Ook binnen de kerken hielden zich feministen op. Zij vonden de Bijbel een afschuwelijk boek omdat mannen veel meer aanzien en macht kregen toebedeeld dan vrouwen. Wat hen evenwel het meest stak, was dat de Hoofdpersoon in het Nieuwe Testament een man was. Dat kon echt niet meer in de twintigste eeuw. De geschiedenis diende herschreven te worden. Of ze dachten aan een transgender of aan een vrouw weet ik eerlijk gezegd niet meer, maar wat ik me nog wel herinner, is dat het allemaal bloedserieus was bedoeld.
Vandaag de dag horen we niet veel meer van de zijde van de feministen. Zo af en toe lopen ze te hoop tegen het bekende glazen plafond. Maar voor de rest is het redelijk stil, onder meer omdat de emancipatiebeweging veel van haar doelen heeft bereikt.
Stil zijn de feministen dus, ja, te stil. Dat zegt de sociologe Jolande Withuis. Bij een boekpresentatie stak ze vorige week een tirade af die er niet om loog. Het ging over de houding tegenover moslims. Zo geoefend het oog van de feministen indertijd was bij het ontwaren van het minste onrecht, zo bijziend bleken ze te zijn toen zich hier in dit land honderdduizenden gastarbeiders en hun gezinnen hadden gevestigd. Wat die deden, was –vergeleken bij de autochtone bevolking– discrimineren in het kwadraat.
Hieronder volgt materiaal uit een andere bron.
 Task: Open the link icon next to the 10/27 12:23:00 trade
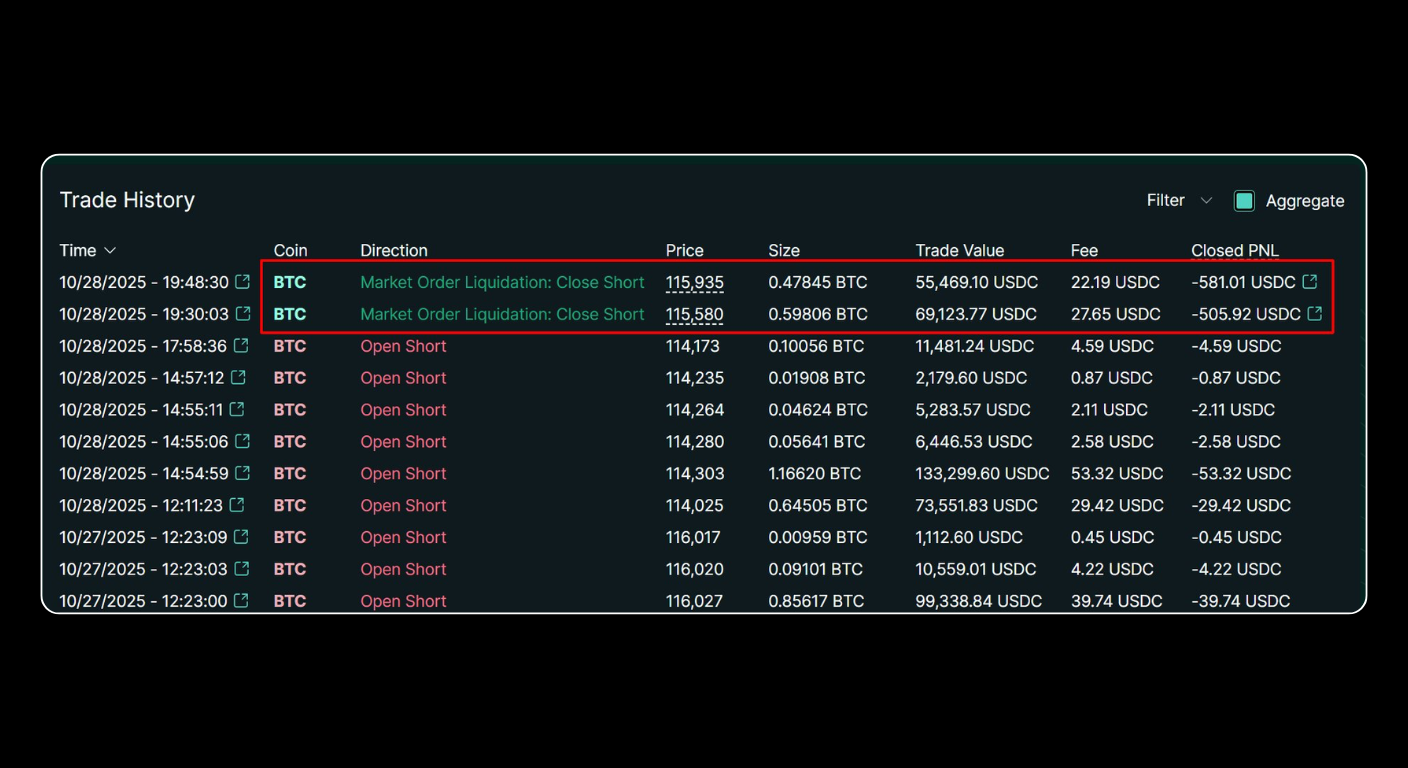tap(241, 601)
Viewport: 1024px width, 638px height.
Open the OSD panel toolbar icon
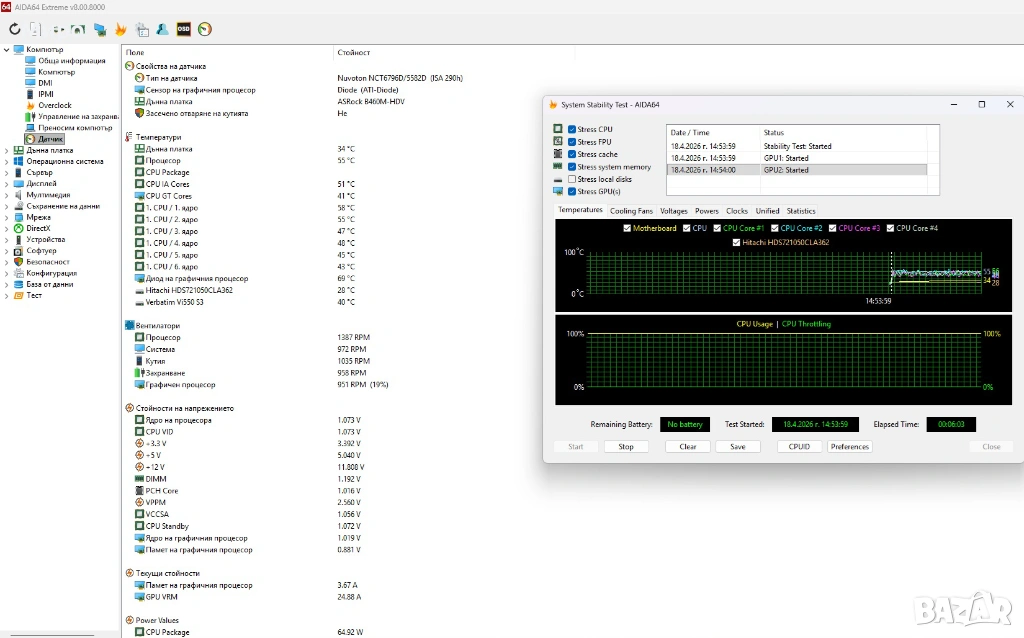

Men neme de vrouwenbesnijdenis. Je reinste verminking en onderdrukking. Heeft u feministen hiertegen zien of horen protesteren? Ik niet. Of wacht, één vrouw wel: Hirsi Ali. Maar die moest het vuile werk wel helemaal in haar eentje opknappen. Tegen de multiculturele stroom in roeien was de Mina’s iets te dol.